If evictions are not enabled, and your cache is completely full, setting items in your Memcached server may fail.

Cache-hit ratio

You should regularly monitor the cache-hit ratio metric so that you know what percentage of key lookups are successfully returned by keys in your Memcached instance. Generally speaking, a higher cache-hit ratio is better than a lower cache-hit ratio because it means your cache is returning more cache requests.

You should make a note of your cache-hit ratio before you make any large configuration changes such as adjusting the Reserved Memory, adjusting key TTLs, or scaling your instance. Then, after you modify your instance, check the cache-hit ratio again to see how your change impacted this metric.

Monitoring your instance's memory usage

The following metrics give you insight into your instance's memory usage. To learn how to view metrics and set alerts, see Monitoring Memcached instances.

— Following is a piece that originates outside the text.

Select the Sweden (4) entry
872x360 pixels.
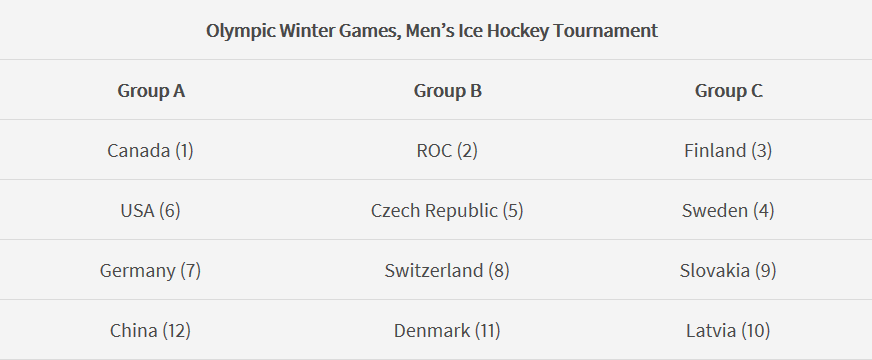point(728,210)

Metric Full metric address
Cache Memory memcache.googleapis.com/node/cache_memory
System Memory Utilization memcache.googleapis.com/node/memory/utilization
Cache-hit Ratio memcache.googleapis.com/node/hit_ratio
Evictions memcache.googleapis.com/node/eviction_count

Managing system memory usage

If your instance is experiencing memory pressure or running into OOM errors, follow the steps below to resolve the issue:

  1. Verify an OOM condition.
  2. Increase the Reserved Memory on your instance.
  3. Scale up the instance.
  4. Set TTLs on volatile keys.
  5. Manually delete keys on your instance.
  6. If you are still encountering OOM conditions, then contact Google Cloud Platform Support.

Verifying an OOM condition

When your instance reaches an OOM condition, the first signal is an instance restart. To see if a restart is caused by an OOM condition, view the Uptime and System Memory Utilization metrics.

If System Memory Utilization was over 90% prior to Uptime dropping to zero, this means that the instance restart was likely caused by an OOM condition.

Increase Reserved Memory

Increasing Reserved Memory creates more space for memory overhead. It does this by reducing the Cache Memory limit of your instance. You should increase Reserved Memory if the System Memory Utilization metric exceeds 90%.

For instructions on adjusting the Reserved Memory configuration, see Configuring Memcached instances

Increasing Reserved Memory reduces the memory available to store items, resulting in item eviction happening sooner. This can lower your instance's cache hit ratio. Items are not evicted if you have evictions disabled.

Scale up the instance

Follow the instructions at Scaling Memcached instances to increase your node count. If your application is configured to shard the keys across the nodes, this increases the overall item storage space available to your application and reduces the number of keys stored on each individual node.

Set TTLs on volatile keys

Configure your application to set TTLs on stored keys in Memcached. By default, Memcached periodically checks for expired keys and removes them, freeing space on your server and preventing further cache memory allocation.

Manually delete keys on your instance

You should consider deleting keys when faced with memory pressure. However, since open source Memcached does not free previously allocated memory, deleting keys merely reduces the chance of entering an OOM condition. It reduces the chance because new writes use the empty memory. Growing memory overhead can still cause an OOM condition because previously allocated memory is dedicated to storing items, and not usable by overhead.